#### Etkinlik
Oyun tanıtım yazısında "Türkiye turnesi kapsamında" sözlerini içeren ifadeyle açılıp "tam not alıyor." sözleriyle kapanan bölümü, "Çarşamba" kelimesini "Perşembe" ile değiştirerek yeniden yazınız.

Türkiye turnesi kapsamında yola çıkan Entropi Sahne 19 Ekim Çarşamba günü 20.30’da ÇOMÜ İÇDAŞ Kongre Merkezi’nde sahne alacak. Oğuz Atay’ın kitabından uyarlanan ’Korkuyu Beklerken’ için, yine yazarın diğer bir kitabı ‘Tutunamayanlar’ın devamı niteliğinde olarak da değerlendiriliyor. Oyun gösterime girdiği yerlerdeki seyircilerden tam not alıyor.
Konusu ise; Korkularından başka silahı olmayan bir adamın, silahları parçalanana kadar mücadele ettiği bir kavga. Bu kavgada anlatılanlar için, ‘Aslında bir başka Tutunamayan’ın hikayesidir’ diyebiliriz. Zaman zaman bir rehber olarak kullanmaya çalıştığımız Tutunamayanlar’da, Oğuz Atay bu türün (disconnectus erectus) tanımı için şöyle demiş; ‘Erkekleri, yalnız bırakıldıkları zaman acıklı sesler çıkarırlar. Dişilerini de aynı sesle çağırırlar. Genellikle terkedilmiş yuvalarda yaşarlar. Belirli bir aile düzenleri yoktur. Doğumdan sonra ana, baba ve yavrular ayrı yerlere giderler. Toplu olarak yaşamayı bilmezler ve dış tehlikelere karşı birleştikleri görülmemiştir. Belirli bir beslenme düzenleri yoktur. Başka hayvanlarla birlikte yaşarken onların getirdikleri yiyeceklerle geçinirler. Kendi başlarına kaldıkları zaman genellikle yemek yemeyi unuturlar. Bütün huyları taklit esasına dayandığı için, başka hayvanların yemek yediklerini görmezlerse, acıktıklarını anlamazlar. İçgüdüleri tam gelişmemiştir. Kendilerini korumayı bilmezler. Fakat gene taklitçikleri nedeniyle başka hayvanların dövüşmesine özenerek kavgaya girdikleri olur. Şimdiye kadar hiçbir tutunamayanın bir kavgada başka bir hayvanı yendiği görülmemiştir.’
Oyunu sahneleyecek olan Entropi Sahne 2016’da kurulmuş. “Her türlü performansa açık multi disipliner yaratım alanı oluşturma amacında” şeklinde tarif eden grup, kendilerini şöyle anlatıyorlar;
‘Fizikçilerin ve metafizikçilerin müdavimi oldukları, fakat her nedense gelirken kılık değiştirmeyi ihmal etmedikleri bir garip sosyal tesistir; Entropi,
Şairlerin pınarından içtikten sonra içkinleştiği, bilim adamlarının hamamında terleyip hipotezlerini attığı pek verimli bir menbadır; Entropi,
Algı boyutuna giren tüm özdeklerin özünden ve evreni seyredenlerin gözünden gizle perdelenmiş, Şaşahalı salonlarda sahnelenmesine rağmen söylencesi sır ile ertelenmiş pek muğlak metindir; Entropi,
"Entropi kuramını sarsan en önemli istisna yaratım sürecidir."

#### Verilen Malzeme
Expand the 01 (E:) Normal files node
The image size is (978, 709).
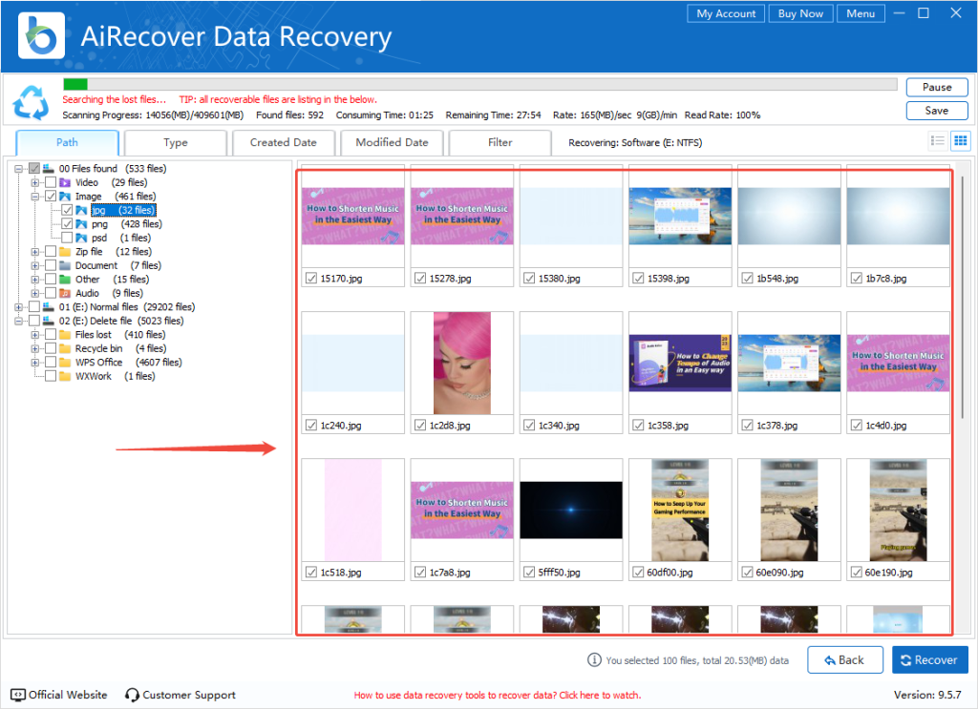pyautogui.click(x=20, y=307)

#### Alıştırmanın Çözümü
Türkiye turnesi kapsamında yola çıkan Entropi Sahne 19 Ekim Perşembe günü 20.30’da ÇOMÜ İÇDAŞ Kongre Merkezi’nde sahne alacak. Oğuz Atay’ın kitabından uyarlanan ’Korkuyu Beklerken’ için, yine yazarın diğer bir kitabı ‘Tutunamayanlar’ın devamı niteliğinde olarak da değerlendiriliyor. Oyun gösterime girdiği yerlerdeki seyircilerden tam not alıyor.